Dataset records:
BEGIN

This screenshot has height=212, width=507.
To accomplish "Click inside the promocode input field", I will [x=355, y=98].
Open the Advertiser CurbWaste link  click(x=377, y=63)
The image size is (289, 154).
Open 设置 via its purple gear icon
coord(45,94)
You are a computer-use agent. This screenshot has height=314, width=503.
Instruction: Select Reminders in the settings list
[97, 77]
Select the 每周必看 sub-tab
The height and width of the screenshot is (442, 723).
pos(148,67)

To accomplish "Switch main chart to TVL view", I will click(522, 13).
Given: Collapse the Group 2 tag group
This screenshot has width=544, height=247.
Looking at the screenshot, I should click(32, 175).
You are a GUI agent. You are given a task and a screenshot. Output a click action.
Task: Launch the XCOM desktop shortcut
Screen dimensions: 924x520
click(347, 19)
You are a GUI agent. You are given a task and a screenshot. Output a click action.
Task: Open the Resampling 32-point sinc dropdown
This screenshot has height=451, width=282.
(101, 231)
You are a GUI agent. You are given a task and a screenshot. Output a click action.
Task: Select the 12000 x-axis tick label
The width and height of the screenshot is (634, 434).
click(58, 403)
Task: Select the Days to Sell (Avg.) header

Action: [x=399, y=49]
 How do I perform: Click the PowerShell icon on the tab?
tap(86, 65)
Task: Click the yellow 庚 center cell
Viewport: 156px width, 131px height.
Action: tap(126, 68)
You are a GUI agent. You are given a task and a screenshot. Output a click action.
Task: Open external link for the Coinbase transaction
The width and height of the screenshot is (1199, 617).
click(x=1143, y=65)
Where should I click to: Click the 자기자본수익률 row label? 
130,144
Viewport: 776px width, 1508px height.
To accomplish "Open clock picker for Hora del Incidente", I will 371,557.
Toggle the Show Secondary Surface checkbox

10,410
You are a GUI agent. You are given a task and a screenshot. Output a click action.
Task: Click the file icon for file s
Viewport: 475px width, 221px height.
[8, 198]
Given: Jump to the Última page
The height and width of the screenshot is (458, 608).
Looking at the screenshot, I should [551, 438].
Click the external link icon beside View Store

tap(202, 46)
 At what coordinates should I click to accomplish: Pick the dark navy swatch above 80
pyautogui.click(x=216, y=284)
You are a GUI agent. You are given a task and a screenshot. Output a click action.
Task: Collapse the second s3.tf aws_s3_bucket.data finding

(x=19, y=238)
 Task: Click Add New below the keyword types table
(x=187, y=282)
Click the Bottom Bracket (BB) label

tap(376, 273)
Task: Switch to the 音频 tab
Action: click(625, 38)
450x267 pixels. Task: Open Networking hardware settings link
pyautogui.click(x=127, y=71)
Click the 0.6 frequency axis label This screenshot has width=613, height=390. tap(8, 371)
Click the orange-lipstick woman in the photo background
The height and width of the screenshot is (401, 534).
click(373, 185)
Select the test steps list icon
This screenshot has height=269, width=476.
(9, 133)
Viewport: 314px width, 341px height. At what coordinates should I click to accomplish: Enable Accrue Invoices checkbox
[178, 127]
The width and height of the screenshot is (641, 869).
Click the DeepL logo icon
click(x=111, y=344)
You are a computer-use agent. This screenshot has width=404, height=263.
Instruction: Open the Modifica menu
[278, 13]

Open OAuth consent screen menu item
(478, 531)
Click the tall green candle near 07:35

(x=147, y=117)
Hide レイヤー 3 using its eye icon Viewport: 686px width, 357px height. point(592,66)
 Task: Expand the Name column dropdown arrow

END

## TASK INSTRUCTIONS
Each line above that holds the string "computer" should be copied and shown.

## SOLUTION
You are a computer-use agent. This screenshot has height=314, width=503.
You are a computer-use agent. This screenshot has width=404, height=263.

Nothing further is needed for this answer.